**WORK INSTRUCTION:** Go over the records and count each line that has the string "page". Give the number and nothing else.

────

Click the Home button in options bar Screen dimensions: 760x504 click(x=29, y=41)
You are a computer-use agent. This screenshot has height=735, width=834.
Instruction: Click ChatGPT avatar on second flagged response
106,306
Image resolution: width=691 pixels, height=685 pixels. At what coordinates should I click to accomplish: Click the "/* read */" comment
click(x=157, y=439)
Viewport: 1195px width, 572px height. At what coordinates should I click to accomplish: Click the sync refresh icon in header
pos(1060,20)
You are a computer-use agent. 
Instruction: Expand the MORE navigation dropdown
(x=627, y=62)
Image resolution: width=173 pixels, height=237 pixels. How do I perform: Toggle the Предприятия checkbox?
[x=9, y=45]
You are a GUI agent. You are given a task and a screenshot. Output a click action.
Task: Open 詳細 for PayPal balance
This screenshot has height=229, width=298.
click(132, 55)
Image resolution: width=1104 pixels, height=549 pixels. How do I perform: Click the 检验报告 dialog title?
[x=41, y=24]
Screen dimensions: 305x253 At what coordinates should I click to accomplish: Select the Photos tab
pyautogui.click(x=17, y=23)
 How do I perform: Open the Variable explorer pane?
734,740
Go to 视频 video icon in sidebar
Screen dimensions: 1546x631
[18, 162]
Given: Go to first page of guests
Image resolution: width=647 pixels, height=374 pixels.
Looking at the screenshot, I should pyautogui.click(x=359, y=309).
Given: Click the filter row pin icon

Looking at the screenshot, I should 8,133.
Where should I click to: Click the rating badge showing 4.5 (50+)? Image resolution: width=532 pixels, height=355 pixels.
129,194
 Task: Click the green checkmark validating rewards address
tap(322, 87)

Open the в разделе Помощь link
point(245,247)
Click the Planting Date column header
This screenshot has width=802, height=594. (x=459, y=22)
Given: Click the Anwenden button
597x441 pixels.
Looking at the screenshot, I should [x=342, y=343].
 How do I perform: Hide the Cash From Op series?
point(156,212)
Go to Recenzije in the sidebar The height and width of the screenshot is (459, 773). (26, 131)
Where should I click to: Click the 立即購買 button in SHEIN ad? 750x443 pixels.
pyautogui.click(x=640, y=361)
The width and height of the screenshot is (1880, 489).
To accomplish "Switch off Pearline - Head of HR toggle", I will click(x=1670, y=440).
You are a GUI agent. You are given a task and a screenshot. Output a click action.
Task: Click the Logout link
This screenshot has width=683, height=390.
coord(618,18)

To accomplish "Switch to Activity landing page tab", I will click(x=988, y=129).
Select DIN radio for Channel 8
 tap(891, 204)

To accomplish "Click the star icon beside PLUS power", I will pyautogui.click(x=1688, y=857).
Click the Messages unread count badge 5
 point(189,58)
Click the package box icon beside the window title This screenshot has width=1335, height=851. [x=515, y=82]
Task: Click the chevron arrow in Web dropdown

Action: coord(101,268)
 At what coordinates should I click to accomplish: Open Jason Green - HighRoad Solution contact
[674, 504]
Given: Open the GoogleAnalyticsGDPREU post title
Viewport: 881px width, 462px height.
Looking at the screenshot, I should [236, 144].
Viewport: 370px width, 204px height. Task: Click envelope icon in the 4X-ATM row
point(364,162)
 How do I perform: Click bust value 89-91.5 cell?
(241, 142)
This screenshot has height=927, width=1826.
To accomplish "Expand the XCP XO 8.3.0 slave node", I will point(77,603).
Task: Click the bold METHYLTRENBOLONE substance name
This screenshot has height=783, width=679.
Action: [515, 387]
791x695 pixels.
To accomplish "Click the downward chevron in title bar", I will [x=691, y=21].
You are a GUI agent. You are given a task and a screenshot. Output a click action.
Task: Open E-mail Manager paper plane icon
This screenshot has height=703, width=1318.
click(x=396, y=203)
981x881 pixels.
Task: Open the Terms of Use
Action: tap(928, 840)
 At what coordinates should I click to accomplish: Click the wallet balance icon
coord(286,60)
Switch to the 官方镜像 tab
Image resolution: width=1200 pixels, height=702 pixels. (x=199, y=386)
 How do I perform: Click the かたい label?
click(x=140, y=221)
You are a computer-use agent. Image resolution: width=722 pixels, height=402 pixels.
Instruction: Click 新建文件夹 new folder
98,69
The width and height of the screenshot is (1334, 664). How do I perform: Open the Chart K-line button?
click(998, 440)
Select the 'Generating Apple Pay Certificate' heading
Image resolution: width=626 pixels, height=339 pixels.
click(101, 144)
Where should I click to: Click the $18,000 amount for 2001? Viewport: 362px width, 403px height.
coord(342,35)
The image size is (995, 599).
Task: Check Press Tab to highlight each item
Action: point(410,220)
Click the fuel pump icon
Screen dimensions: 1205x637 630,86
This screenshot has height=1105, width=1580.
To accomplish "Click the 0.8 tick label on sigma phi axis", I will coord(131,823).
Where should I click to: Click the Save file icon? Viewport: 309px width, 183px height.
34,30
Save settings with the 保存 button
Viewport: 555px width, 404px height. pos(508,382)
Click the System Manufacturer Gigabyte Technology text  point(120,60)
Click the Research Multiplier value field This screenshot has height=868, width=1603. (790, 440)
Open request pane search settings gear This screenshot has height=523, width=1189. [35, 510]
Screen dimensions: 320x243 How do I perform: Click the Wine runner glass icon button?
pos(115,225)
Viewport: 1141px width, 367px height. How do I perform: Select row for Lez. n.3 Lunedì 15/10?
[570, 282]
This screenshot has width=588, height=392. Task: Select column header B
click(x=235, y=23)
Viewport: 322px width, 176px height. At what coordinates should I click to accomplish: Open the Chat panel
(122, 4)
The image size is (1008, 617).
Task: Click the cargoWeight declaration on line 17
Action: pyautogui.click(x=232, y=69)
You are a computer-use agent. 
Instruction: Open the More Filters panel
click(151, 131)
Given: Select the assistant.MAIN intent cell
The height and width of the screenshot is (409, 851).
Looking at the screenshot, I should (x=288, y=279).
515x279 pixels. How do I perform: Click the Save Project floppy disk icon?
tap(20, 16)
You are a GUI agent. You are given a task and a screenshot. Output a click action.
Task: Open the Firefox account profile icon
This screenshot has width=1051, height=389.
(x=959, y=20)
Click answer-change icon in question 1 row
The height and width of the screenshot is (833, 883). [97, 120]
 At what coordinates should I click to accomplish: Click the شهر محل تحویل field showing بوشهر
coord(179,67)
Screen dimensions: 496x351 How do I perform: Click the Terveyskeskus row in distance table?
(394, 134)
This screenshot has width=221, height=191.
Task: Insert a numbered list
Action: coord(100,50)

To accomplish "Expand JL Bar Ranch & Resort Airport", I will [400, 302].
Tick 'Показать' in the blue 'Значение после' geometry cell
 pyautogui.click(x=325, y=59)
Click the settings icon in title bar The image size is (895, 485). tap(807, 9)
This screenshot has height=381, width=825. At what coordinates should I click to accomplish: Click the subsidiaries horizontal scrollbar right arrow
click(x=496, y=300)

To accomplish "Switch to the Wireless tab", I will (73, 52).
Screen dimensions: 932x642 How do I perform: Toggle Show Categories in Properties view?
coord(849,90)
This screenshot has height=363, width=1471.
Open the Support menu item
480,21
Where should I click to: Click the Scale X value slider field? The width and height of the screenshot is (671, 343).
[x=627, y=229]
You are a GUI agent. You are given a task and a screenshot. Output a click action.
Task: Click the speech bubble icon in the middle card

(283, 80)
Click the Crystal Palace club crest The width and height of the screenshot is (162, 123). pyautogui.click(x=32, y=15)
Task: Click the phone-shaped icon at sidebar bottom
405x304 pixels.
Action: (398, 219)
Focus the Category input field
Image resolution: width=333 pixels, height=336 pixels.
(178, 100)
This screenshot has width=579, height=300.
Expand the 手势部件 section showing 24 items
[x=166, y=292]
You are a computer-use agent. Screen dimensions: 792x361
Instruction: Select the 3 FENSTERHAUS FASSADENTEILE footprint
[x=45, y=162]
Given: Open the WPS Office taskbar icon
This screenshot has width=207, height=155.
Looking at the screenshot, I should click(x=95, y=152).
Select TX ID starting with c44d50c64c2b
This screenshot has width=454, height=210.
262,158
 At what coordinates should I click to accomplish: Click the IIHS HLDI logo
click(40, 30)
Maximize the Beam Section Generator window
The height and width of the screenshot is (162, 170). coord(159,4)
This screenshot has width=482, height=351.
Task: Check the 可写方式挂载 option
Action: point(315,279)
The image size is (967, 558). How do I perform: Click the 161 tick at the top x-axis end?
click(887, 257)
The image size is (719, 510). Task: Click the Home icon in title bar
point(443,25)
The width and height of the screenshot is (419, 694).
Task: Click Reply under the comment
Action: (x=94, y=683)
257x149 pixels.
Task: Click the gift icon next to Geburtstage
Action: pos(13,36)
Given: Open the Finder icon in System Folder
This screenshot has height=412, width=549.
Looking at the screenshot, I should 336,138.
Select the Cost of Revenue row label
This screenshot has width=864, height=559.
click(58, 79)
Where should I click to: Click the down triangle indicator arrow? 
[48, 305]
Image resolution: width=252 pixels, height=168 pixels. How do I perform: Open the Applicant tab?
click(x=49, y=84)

────

**SOLUTION TO THIS TASK:** 2